═════ INPUT ═════
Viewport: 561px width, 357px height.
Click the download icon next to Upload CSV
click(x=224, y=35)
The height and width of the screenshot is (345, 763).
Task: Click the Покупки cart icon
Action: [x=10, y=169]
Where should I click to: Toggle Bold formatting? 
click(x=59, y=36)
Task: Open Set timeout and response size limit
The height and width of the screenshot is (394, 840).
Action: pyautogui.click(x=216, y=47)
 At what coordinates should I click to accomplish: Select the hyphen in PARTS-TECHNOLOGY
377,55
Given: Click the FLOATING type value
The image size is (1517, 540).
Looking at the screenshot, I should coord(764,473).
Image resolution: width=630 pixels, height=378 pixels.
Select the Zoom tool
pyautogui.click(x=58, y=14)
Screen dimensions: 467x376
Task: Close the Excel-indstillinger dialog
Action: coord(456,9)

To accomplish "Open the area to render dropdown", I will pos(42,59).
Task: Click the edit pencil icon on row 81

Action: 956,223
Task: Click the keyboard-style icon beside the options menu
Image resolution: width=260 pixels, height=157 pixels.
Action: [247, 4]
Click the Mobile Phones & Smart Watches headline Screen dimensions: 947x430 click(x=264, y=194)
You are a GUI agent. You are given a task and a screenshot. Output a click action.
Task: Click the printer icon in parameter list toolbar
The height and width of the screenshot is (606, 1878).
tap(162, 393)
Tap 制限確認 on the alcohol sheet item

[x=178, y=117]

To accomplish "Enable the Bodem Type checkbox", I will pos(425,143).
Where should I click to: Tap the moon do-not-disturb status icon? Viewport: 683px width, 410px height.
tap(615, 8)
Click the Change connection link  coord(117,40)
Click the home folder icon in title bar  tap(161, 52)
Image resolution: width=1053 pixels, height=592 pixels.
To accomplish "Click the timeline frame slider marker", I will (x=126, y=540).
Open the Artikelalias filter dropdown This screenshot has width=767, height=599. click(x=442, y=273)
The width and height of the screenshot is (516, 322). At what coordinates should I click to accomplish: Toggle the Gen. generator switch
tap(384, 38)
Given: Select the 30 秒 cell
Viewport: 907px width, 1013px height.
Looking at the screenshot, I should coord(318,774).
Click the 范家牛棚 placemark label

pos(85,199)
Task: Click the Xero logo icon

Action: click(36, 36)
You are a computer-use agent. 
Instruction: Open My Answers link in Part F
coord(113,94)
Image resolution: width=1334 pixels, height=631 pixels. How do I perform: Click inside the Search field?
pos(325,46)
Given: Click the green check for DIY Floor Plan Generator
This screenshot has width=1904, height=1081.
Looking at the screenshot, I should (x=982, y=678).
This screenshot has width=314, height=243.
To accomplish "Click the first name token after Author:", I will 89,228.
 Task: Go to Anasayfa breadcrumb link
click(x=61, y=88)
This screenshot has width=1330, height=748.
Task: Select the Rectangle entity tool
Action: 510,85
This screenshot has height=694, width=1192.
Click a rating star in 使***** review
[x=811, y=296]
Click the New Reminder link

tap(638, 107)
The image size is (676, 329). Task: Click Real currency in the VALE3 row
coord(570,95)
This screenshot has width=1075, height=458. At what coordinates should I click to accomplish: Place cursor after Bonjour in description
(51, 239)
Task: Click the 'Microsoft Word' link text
═════
> [EXERCISE GOAL]: Within the data above, the span starting at the line containing "Click the download icon next to Upload CSV" and ending at the line containing "Given: Click the FLOATING type value" is to be retyped exactly, with no other lines.

> [ANSWER]:
Click the download icon next to Upload CSV
click(x=224, y=35)
The height and width of the screenshot is (345, 763).
Task: Click the Покупки cart icon
Action: [x=10, y=169]
Where should I click to: Toggle Bold formatting? 
click(x=59, y=36)
Task: Open Set timeout and response size limit
The height and width of the screenshot is (394, 840).
Action: pyautogui.click(x=216, y=47)
 At what coordinates should I click to accomplish: Select the hyphen in PARTS-TECHNOLOGY
377,55
Given: Click the FLOATING type value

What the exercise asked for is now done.